Registered Member #1
Joined: Tue Jul 17 2007, 02:46PM
Posts: 4063
Not A War To End Slavery


Nothing could be more clear about the (misguided) reason the North began its war against the South in 1861 than this joint resolution of Congress. It should be remembered that once it was clear that the revolutionary Republicans could not subdue the South without total war, they resorted to Lord Dunmore's strategy from revolutionary times. Dunmore, then Royal Governor of Virginia, proclaimed "on 7 November, 1775, that “all indented servants, Negroes, or others (appertaining to rebels) (are) free, that all able and willing to bear arms, they joining His Majesties Troops, as soon as may be, for the more speedily reducing the colony to a proper sense of their duty to His Majesty’s Crown and dignity.” Dunmore, like Lincoln, understood that to quickly defeat the South one must only incite a race war and have the black slaves rise up and massacre white American citizens in their homes and thus end the "rebellion."

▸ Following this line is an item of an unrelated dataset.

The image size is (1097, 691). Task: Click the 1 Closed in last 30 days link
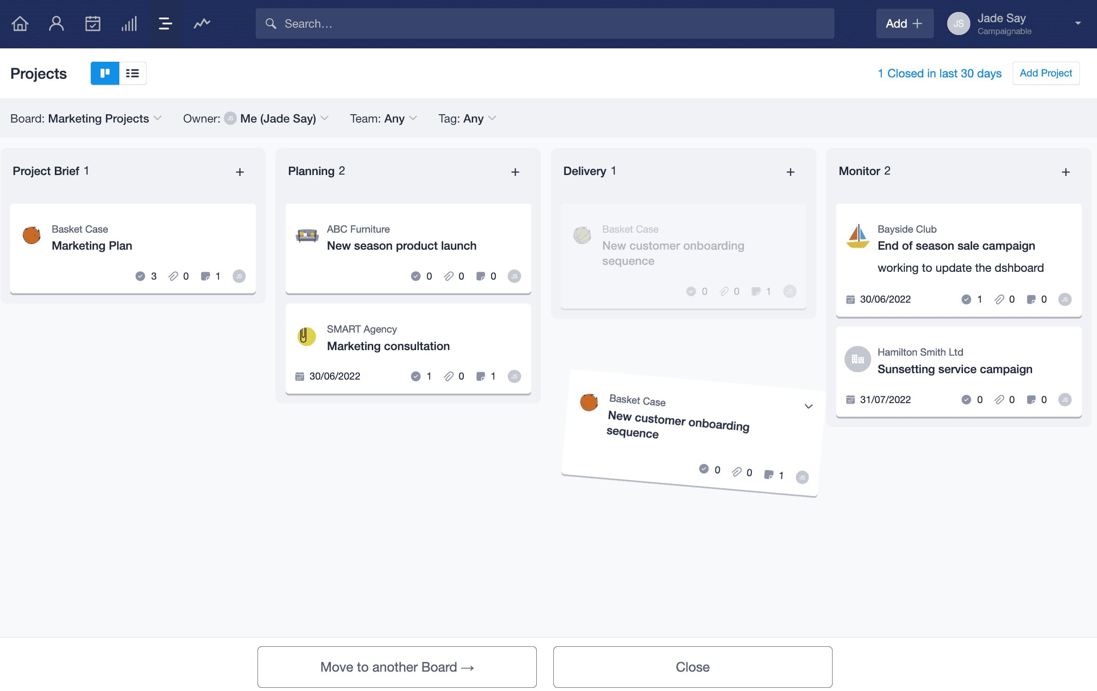point(939,73)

Bernhard Thuersam, Executive Director
Cape Fear Historical Institute
Post Office Box 328
Wilmington, NC 28402
www.CFHI.net



Not A War To End Slavery:

"On the 22nd of July, 1861, both Houses of Congress with but a few dissenting votes adopted a joint resolution which declared:
"This war is not waged, on our part, in any spirit of oppression, not for any purpose of conquest or subjugation, nor purpose of overthrowing or interfering with the rights or established institutions of those States; but to defend and maintain the supremacy of the constitution, and to preserve the Union, with all the dignity, equality and rights of the several States unimpaired; that, as soon as these objects are accomplished, the war ought to cease."
Such were the attitude of the Republican party, the avowals and pledges of President Lincoln and the enactments of Congress, with respect to slavery, at the time of Virginia's secession."

(Virginia's Attitude Toward Slavery and Secession," Beverley Mumford, L.H. Jenkins, 1909, page 197)

(Used with Permission)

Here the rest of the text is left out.